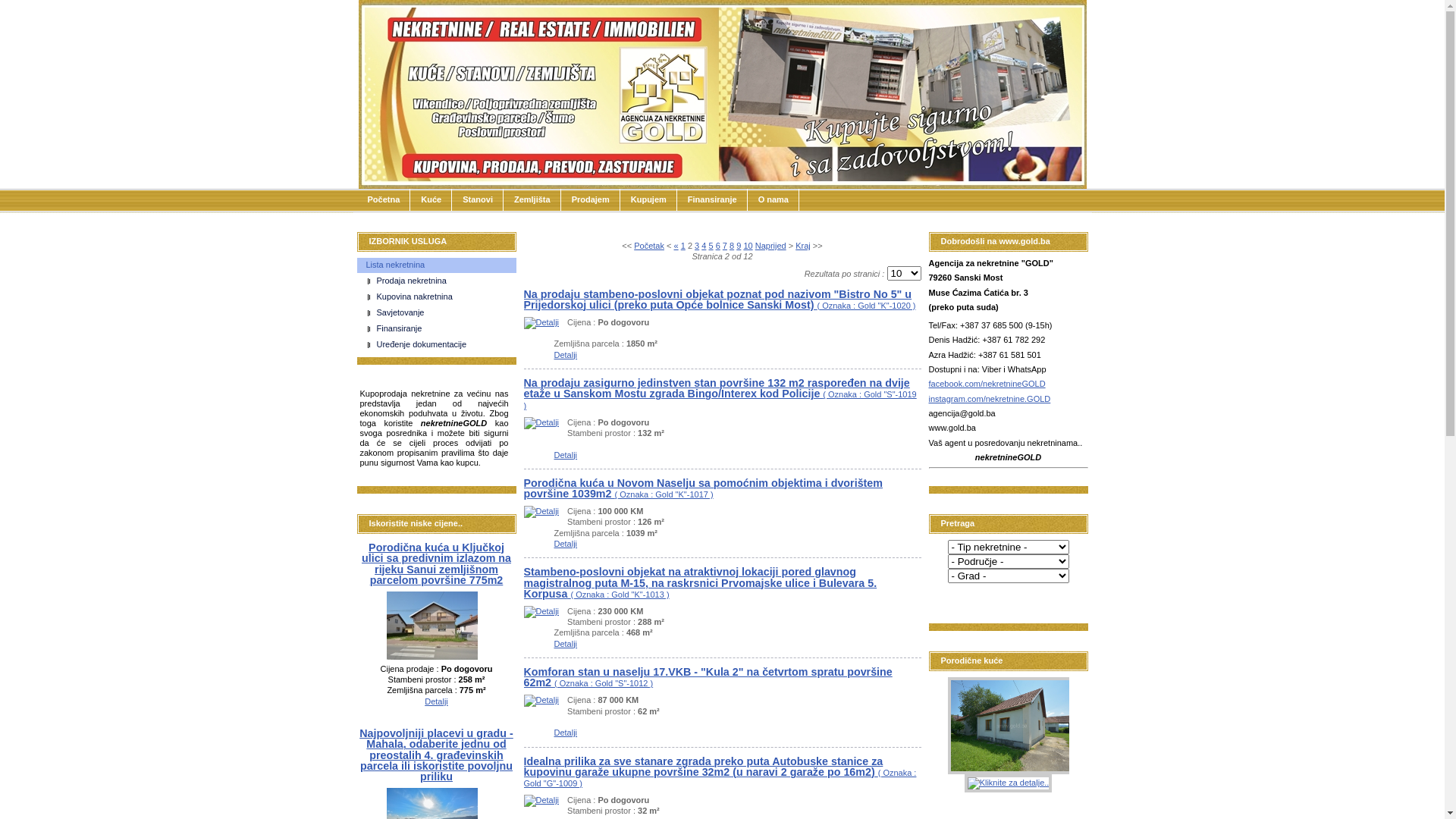 The height and width of the screenshot is (819, 1456). What do you see at coordinates (435, 701) in the screenshot?
I see `'Detalji'` at bounding box center [435, 701].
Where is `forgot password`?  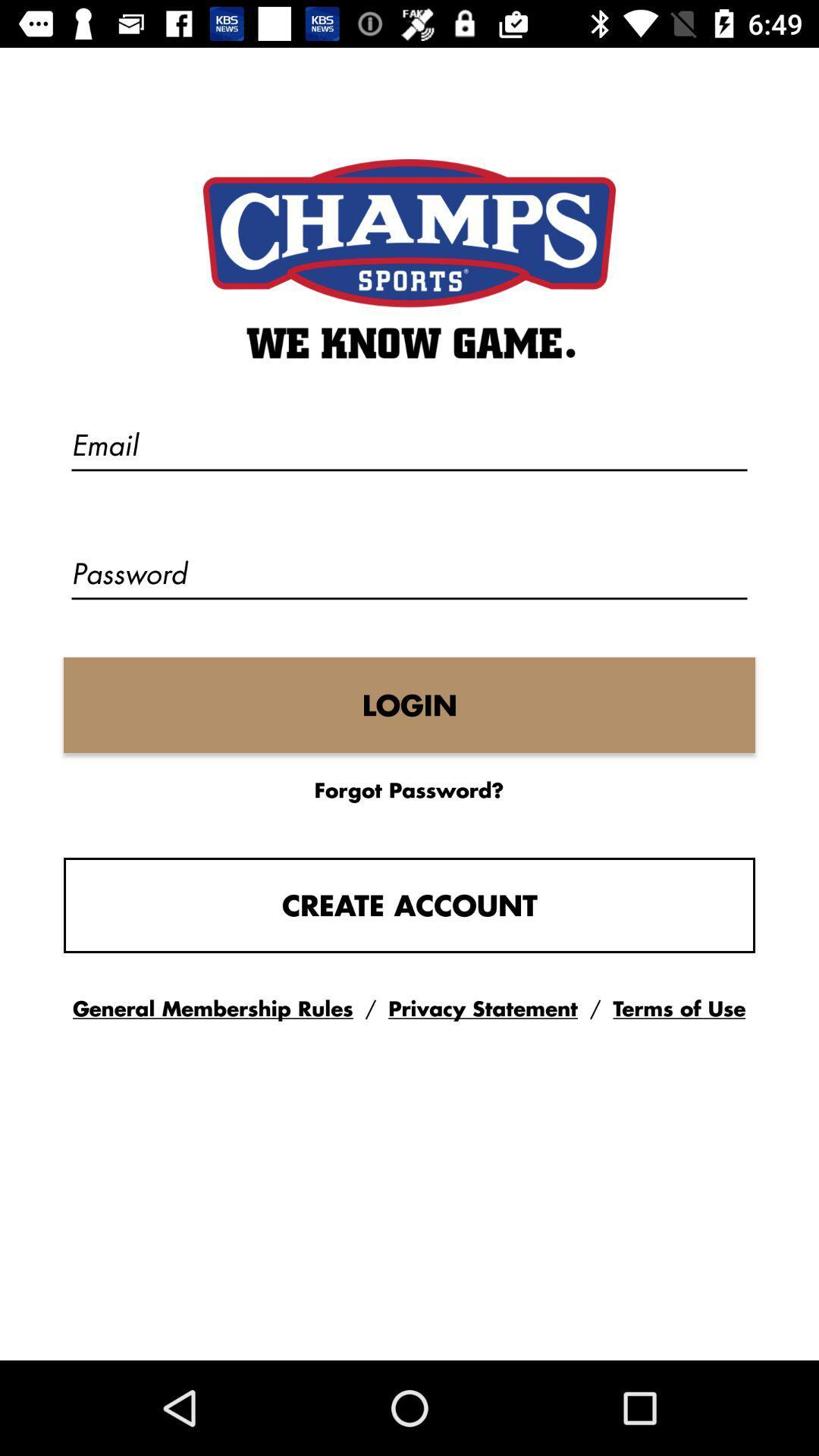
forgot password is located at coordinates (408, 789).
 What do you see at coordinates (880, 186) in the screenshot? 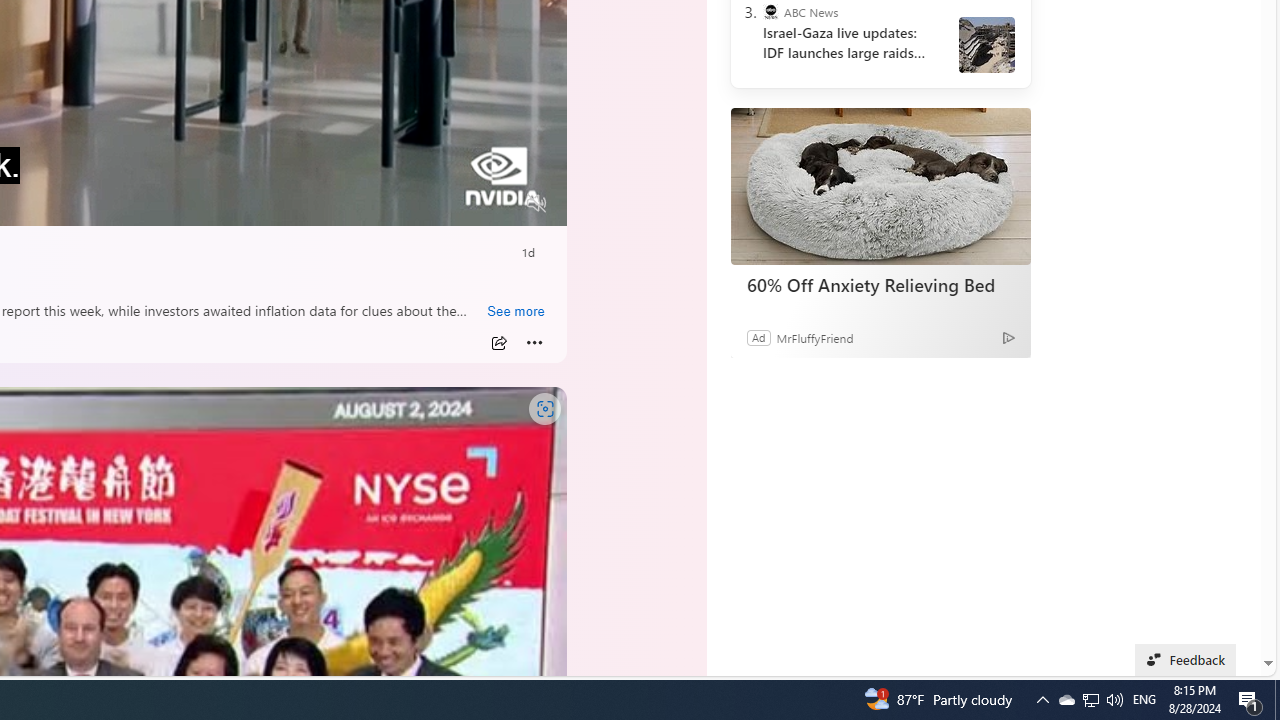
I see `'60% Off Anxiety Relieving Bed'` at bounding box center [880, 186].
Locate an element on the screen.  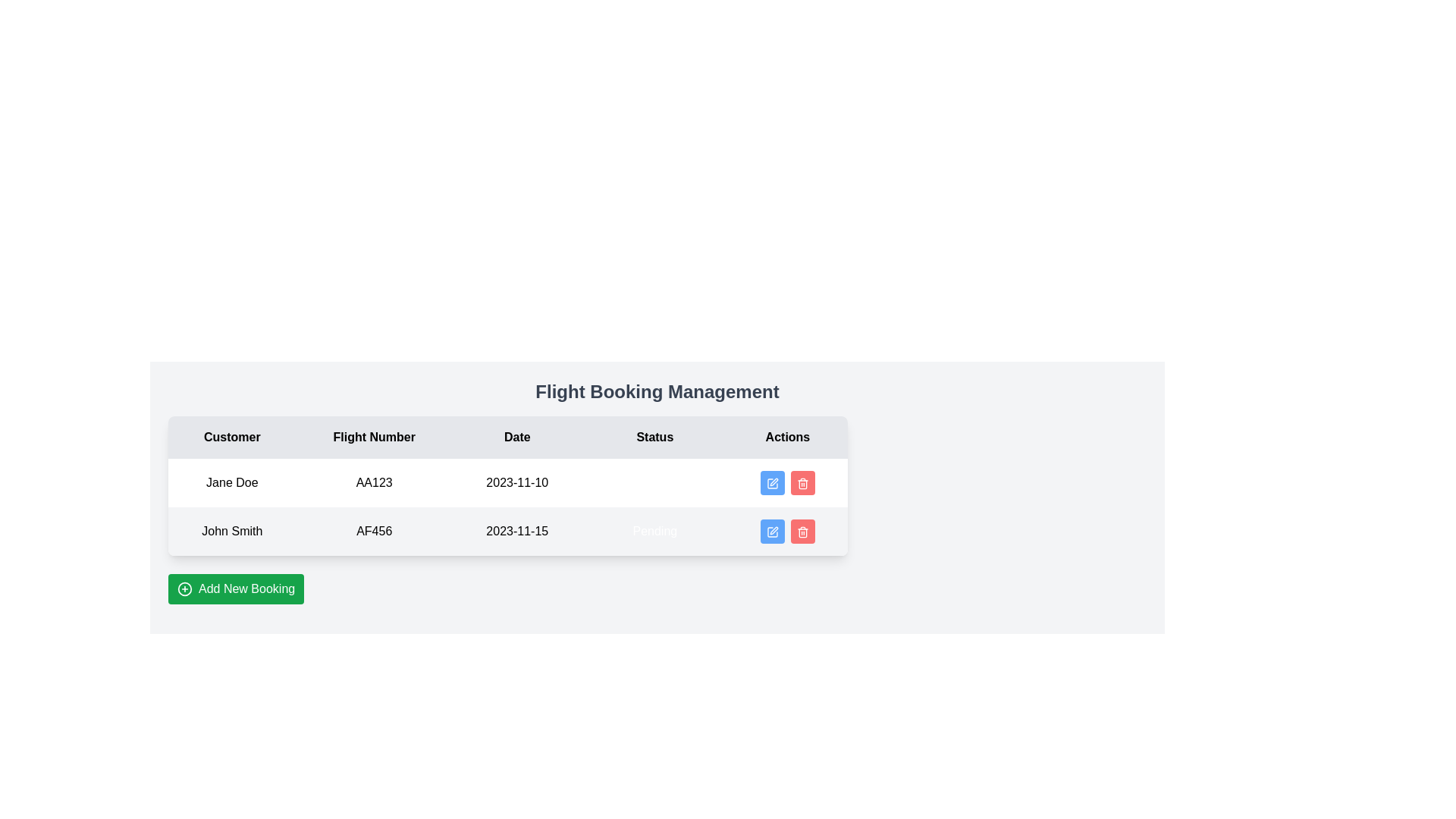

## [Given task]
Rewrite the records above as a numbered list, leaving out blank lines and the pictures.

## [Result of the task]
1.  The height and width of the screenshot is (819, 1456). What do you see at coordinates (435, 701) in the screenshot?
2. I see `'Detalji'` at bounding box center [435, 701].
3. Where is `forgot password`?  
4. forgot password is located at coordinates (408, 789).
5.  What do you see at coordinates (880, 186) in the screenshot? 
6. I see `'60% Off Anxiety Relieving Bed'` at bounding box center [880, 186].
7. Locate an element on the screen.  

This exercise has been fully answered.